Defining Characteristics of a Future Severe Weather Warning Paradigm for FACETs in the HWT
Christopher Karstens, Cooperative Institute for Mesoscale Meteorological Studies (CIMMS) and National Severe Storms Laboratory (NSSL), Norman, OK
Alan Gerard, National Severe Storms Laboratory (NSSL)
Lans Rothfusz, National Severe Storms Laboratory (NSSL)

The primary goal of Forecasting a Continuum of Environmental Threats (FACETs) is to evolve the current National Weather Service (NWS) deterministic watch/warning paradigm to one based on Probabilistic Hazard Information (PHI).  Four years of iterative research, development, and experimentation with NWS forecasters, Emergency Managers (EMs), and Broadcasters has provided soft, yet tangible insights into the defining characteristics of this future paradigm for severe convective weather events.  This presentation will articulate these findings.

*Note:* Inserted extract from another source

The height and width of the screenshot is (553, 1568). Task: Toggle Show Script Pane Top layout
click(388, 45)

First, a future warning paradigm likely needs to retain deterministic products, but with greater temporal and spatial precision, as well as the inclusion of sub-severe deterministic information (i.e., advisories).  Today's forecasters are a byproduct of decades of warning decision-making and training, with demonstrated skill and improvement over time.  Emergency manager (EM) participants expressed deep reliance these expert yes/no decisions for justifying decisions of their own, and they have been appreciative of our experimental efforts to provide greater warning precision for individual hazards.

Second, the underlying driver of the current warning paradigm is hazard severity for defining thresholds and estimating intensity.  However, predictions of hazard severity are necessarily uncertain.  Therefore, a future warning paradigm likely needs to make use of probabilistic information to denote forecaster confidence as a function of lead-time.  Geographically, this uncertainty information can be mapped as a plume, giving a relative indication of the area(s) most likely to encounter the severe weather contained within a deterministic product.

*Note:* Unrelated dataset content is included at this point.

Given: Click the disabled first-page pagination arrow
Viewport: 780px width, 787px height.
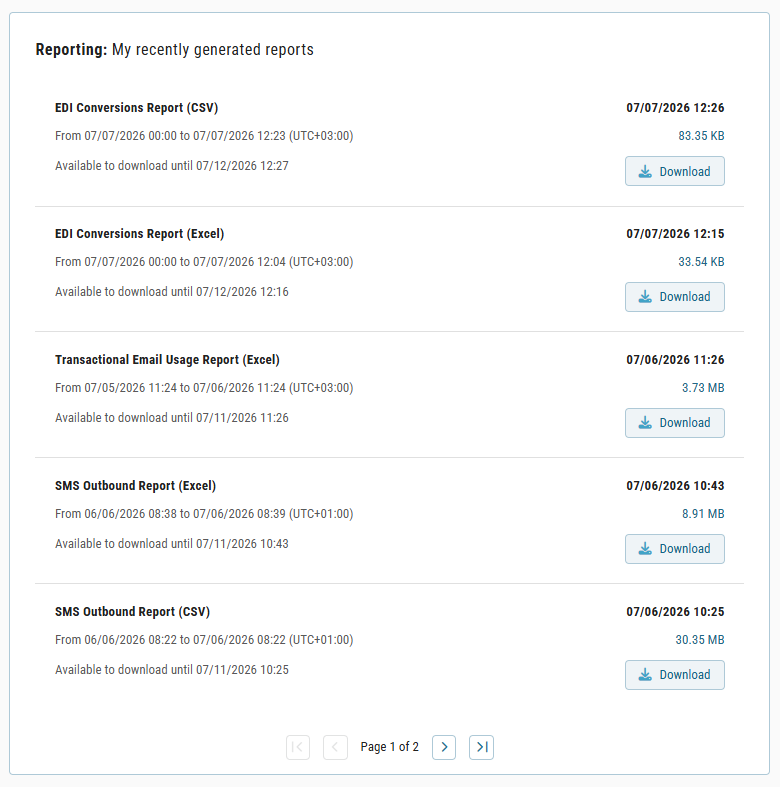Looking at the screenshot, I should point(298,747).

Third, the most savvy EMs not only have developed precautionary plans of action for severe weather, but they also have estimates for how long it will take to execute their plans.  Thus, a future warning paradigm likely needs to include hazard specific timing information that can be derived and rapidly updated for specific locations.  Lead-time is traditionally calculated as the time difference between warning issuance and the first report within the warning.  Accounting for time needed to execute a precautionary plan bifurcates this lead-time calculation into 1) the amount of time preceding the decision to execute the plan, and 2) the amount of time needed to execute the plan.  The first of these defines the user's specific lead-time.

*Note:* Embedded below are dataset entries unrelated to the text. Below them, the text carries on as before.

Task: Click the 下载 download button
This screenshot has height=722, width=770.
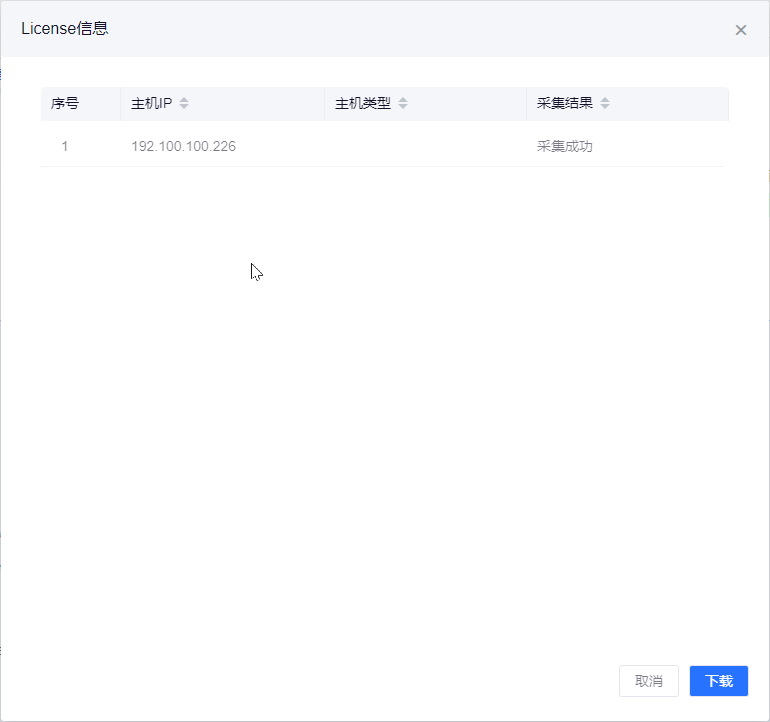Action: tap(718, 681)
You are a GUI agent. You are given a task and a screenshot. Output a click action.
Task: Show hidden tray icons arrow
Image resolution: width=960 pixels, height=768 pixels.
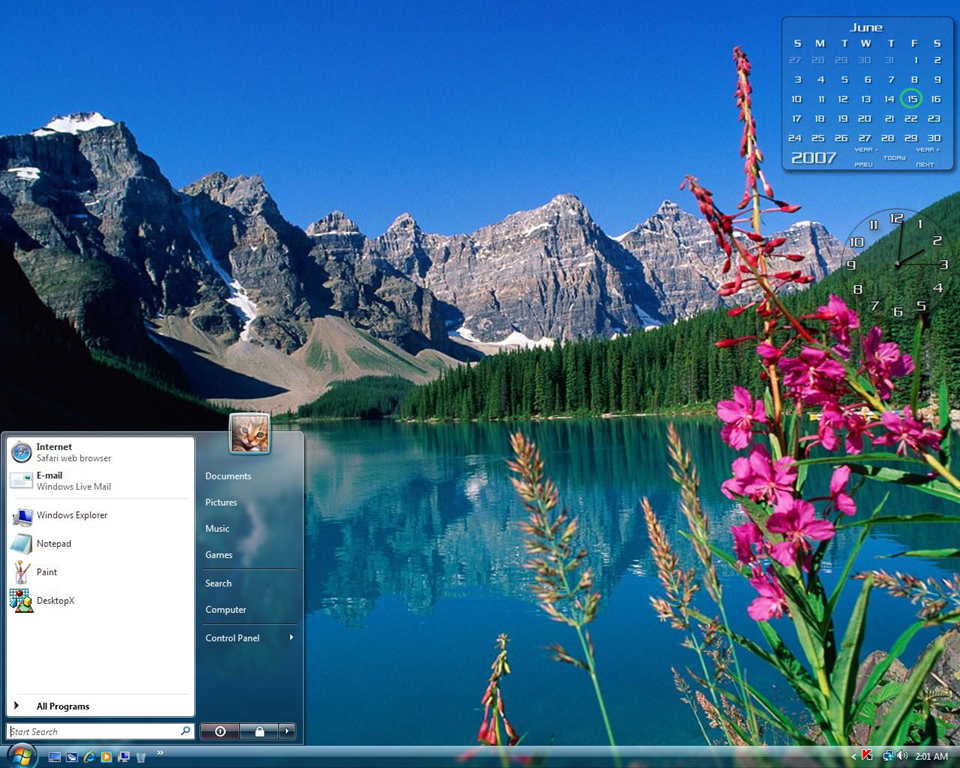coord(853,757)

To achieve these three elements of a future warning paradigm experimentally, we have applied the concept of object identification and tracking, both manually and in a human/machine mix where mechanical aspects of the object updates are partially automated.  This allows the forecast to keep pace with the dominant scales of motion associated with severe convection and frees the forecaster to engage in rapidly updating the communicative aspects of a forecast (e.g., intensity changes) when necessary.  Unification of the aforementioned warning paradigm elements with forecasters and objects in a real-time severe weather event is a vital process we have termed "continuous flow of information".

This presentation will conclude with thoughts on future directions of research.  It is clear that more work is needed to better understand how to establish forecaster trust with sophisticated artificial intelligence decision aids.  Additionally, efforts are underway to begin understanding how to bridge the information gap between watches and warnings using probabilistic hazard information.